Corbyn has been vilified, scorned and ridiculed at every turn since his election as Labour leader, and as such there is a convincing weight of cynicism and opportunism hanging round the necks of those Labour MPs who not only were determined he would lose, were determined for that to be the result. One clear trend, as Jonathan Pie so eloquently and swearily pointed out, of the past few years points to the conclusion that New Labour is finished. The nihilistic careerism of New Labour, while undoubtedly keeping Labour in government for 13 years, has had its day.

For the time being, though Corbyn has failed to match Blair’s legacy of votes, he has given the public something less concrete, but delightfully rarer and impenetrable: hope.
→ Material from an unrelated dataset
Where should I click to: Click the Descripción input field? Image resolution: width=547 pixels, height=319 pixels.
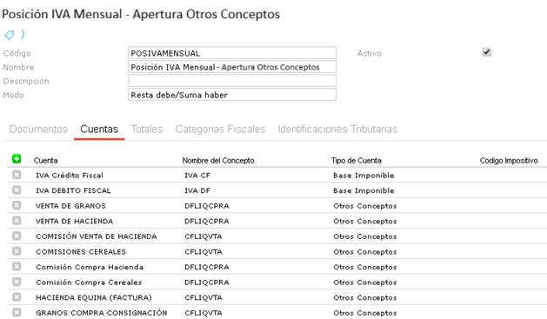[x=232, y=81]
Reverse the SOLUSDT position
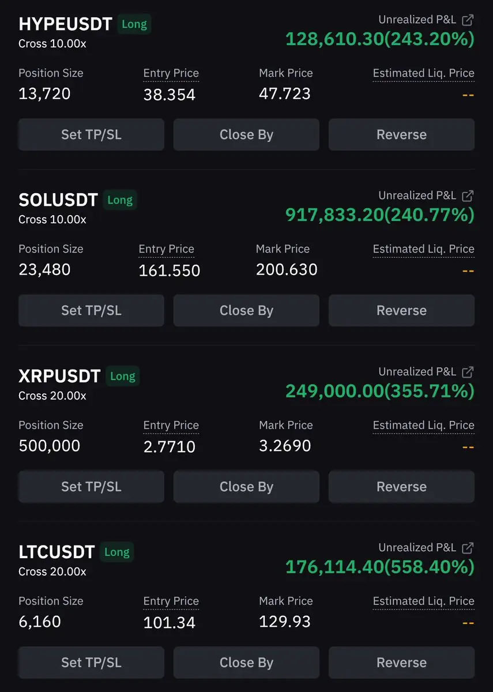This screenshot has width=493, height=692. tap(401, 310)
The space afforded to Corbyn’s refreshing authenticity and moral authority by this incredible election campaign has restored Labour’s leftward shift with an enhanced credibility that the political pundits were convinced was impossible. The sheer number of feet in mouths and hats being prepped for delicious consumption is enough to temporarily buoy the apprehensive spirits of the party faithful this weekend. The lions may have woken, but those rusty chains will need unvanquishable determination to shake off. The big question is whether Labour can maintain this momentum. I’d be lying if I said I didn’t think it was a challenge, but I am also proud to admit I have a lot of faith.

The consequences of this hung parliament will do nothing to assure stability or ‘certainty’ as seems to be the new mint word from Mrs. Jelly. We may see another election this autumn, if Theresa May’s tenuous agreement with the frightful DUP (or as Owen Jones has dubbed them, the political wing of the 17th century) cannot sustain itself, or the ruthless sharks of the Tory backbenches decide to follow their noses and throw another leadership election.

If we can, in fact, draw any certainty from this result, it is the following: Jeremy Corbyn has unprecedented authority within the Labour Party, Theresa May’s credibility is shattered, and the country many of us woke up to on June 24th last year feels decisively more familiar, more excitable, and – dare I say – hopeful. Perhaps most certainly of all, the EU must think we are fucking insane.